It is also revealed that Bhavani never tried to attack Arjun and didn't even tell Anjali that he's his son. Consumed by the thirst for wealth, Harischandra killed Vishnu Prasad and Arjun's mother but got Bhavani framed for his murder. In the meanwhile, Harischandra's wife becomes aware of his intentions as he explains his plan to Byreddy. Bhavani requests Arjun to address him as his father once before death, and he does the same before Bhavani runs towards Lakshman and his men with a bomb, causing everyone's death in an explosion. Arjun is rescued by Bhavani's brother Kaali who then reveals it to him that Vishnu Prasad's three sons: Harischandra, Ajay and Lakshman, were jealous of Bhavani, due to which they first framed and got him sent to jail, and in his absence, killed Vishnu Prasad and Arjun's mother. Bhavani, upon returning from jail, was forced to take the blame for their murders in order to save a young Arjun. He was sent to jail, and Harischandra raised Arjun as his own son. Realizing the truth, Arjun decides to seek revenge. Back to the present, Harischandra holds Kaali hostage at a warehouse, where Arjun arrives, and a shootout ensues, resulting in Harischandra's death.

[Text and element pointing records]
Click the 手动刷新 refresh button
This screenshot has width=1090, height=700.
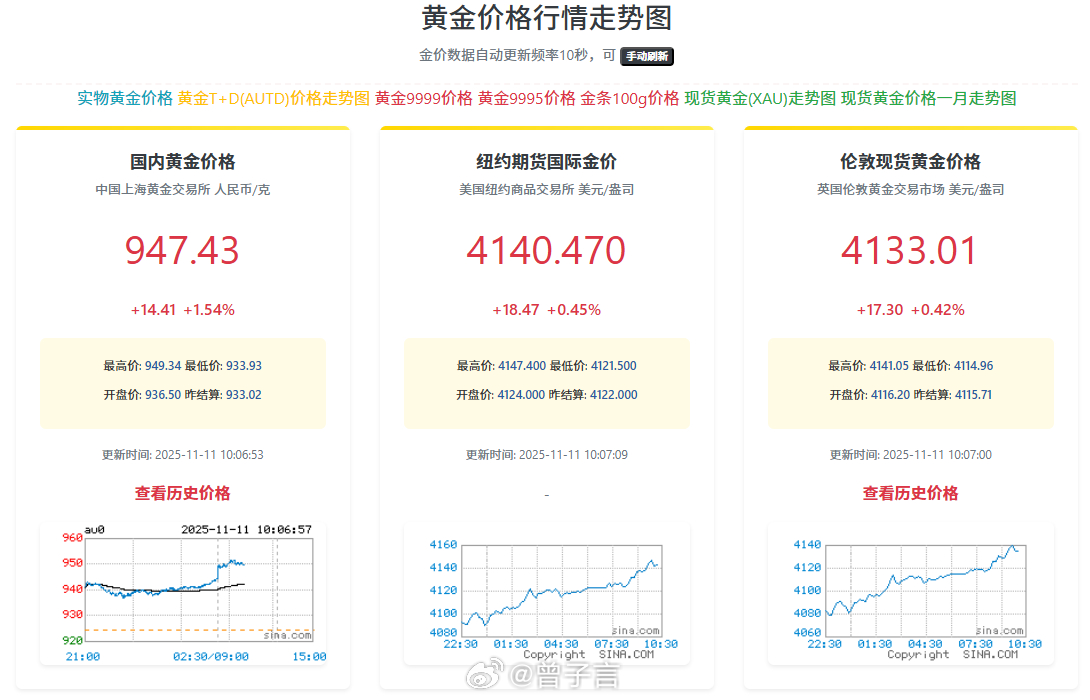(x=648, y=57)
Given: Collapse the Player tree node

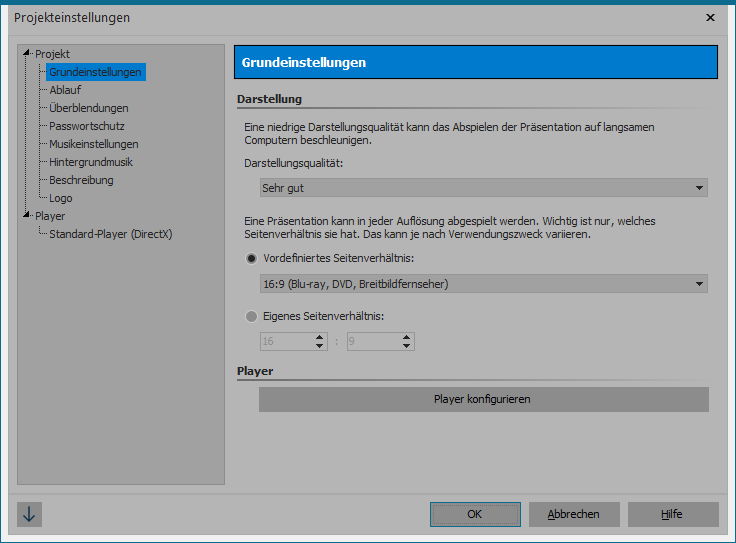Looking at the screenshot, I should [x=28, y=215].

Written problem.
According to the plot summary, who rescues Arjun after the explosion? Rely solely on the plot summary.

Final answer.
Bhavani's brother Kaali rescues Arjun.